PROBLEM TO SOLVE » Rewrite the material as a Markdown table with the columns Row and Line, starting at the line that contains "Identify the location" and continuing to the end of the material, skipping blank lines and leaving out the pictures.

Screenshot grounding data »
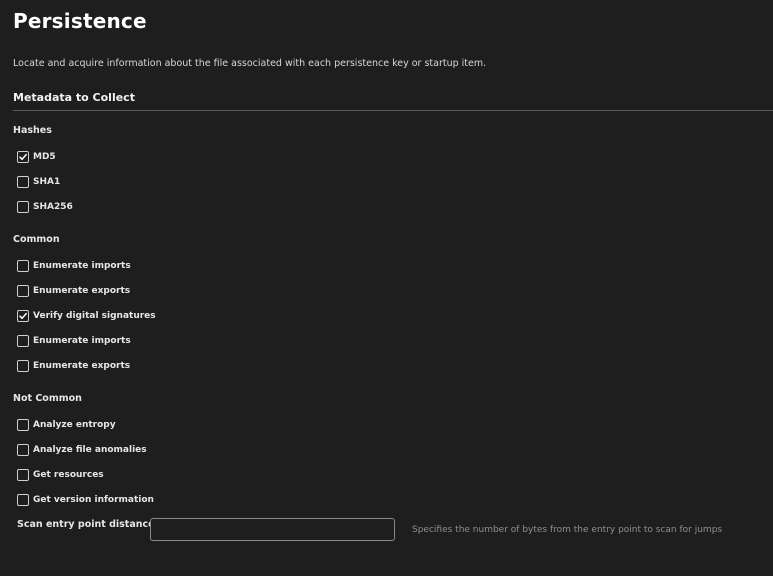 This screenshot has height=576, width=773. Describe the element at coordinates (88, 524) in the screenshot. I see `scan-entry-point-distance-label: Scan entry point distance:` at that location.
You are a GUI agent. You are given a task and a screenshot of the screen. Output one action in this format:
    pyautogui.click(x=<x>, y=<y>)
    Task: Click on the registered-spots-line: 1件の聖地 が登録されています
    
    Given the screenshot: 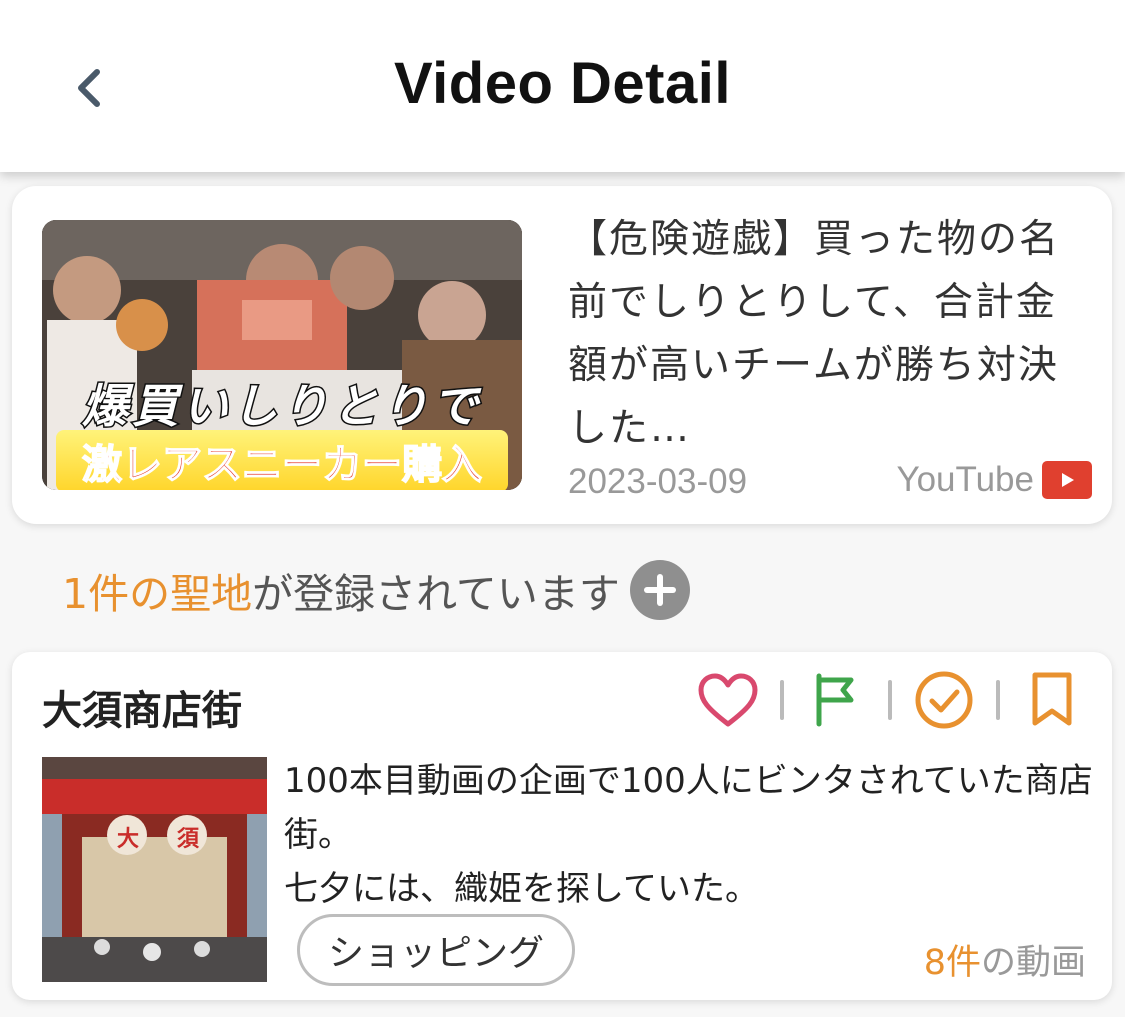 What is the action you would take?
    pyautogui.click(x=376, y=590)
    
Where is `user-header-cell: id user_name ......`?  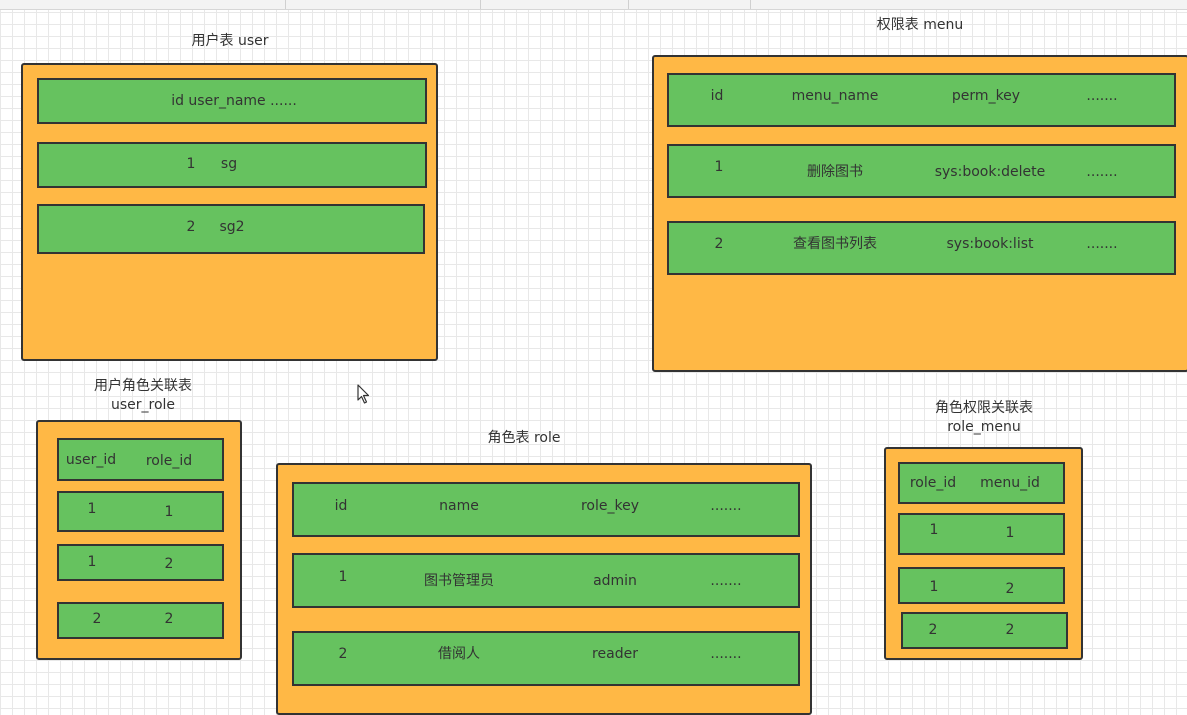
user-header-cell: id user_name ...... is located at coordinates (234, 101).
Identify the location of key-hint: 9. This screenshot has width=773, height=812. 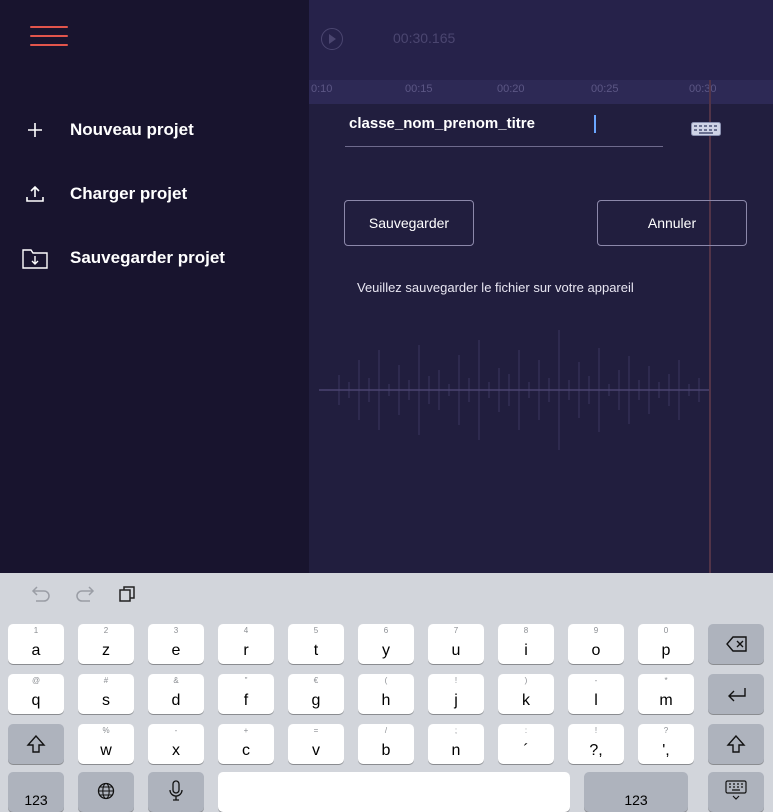
(596, 630).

RESPONSE »
| Row | Line |
|---|---|
| 1 | Identify the location of key-hint: 9. This screenshot has width=773, height=812.  |
| 2 | (596, 630). |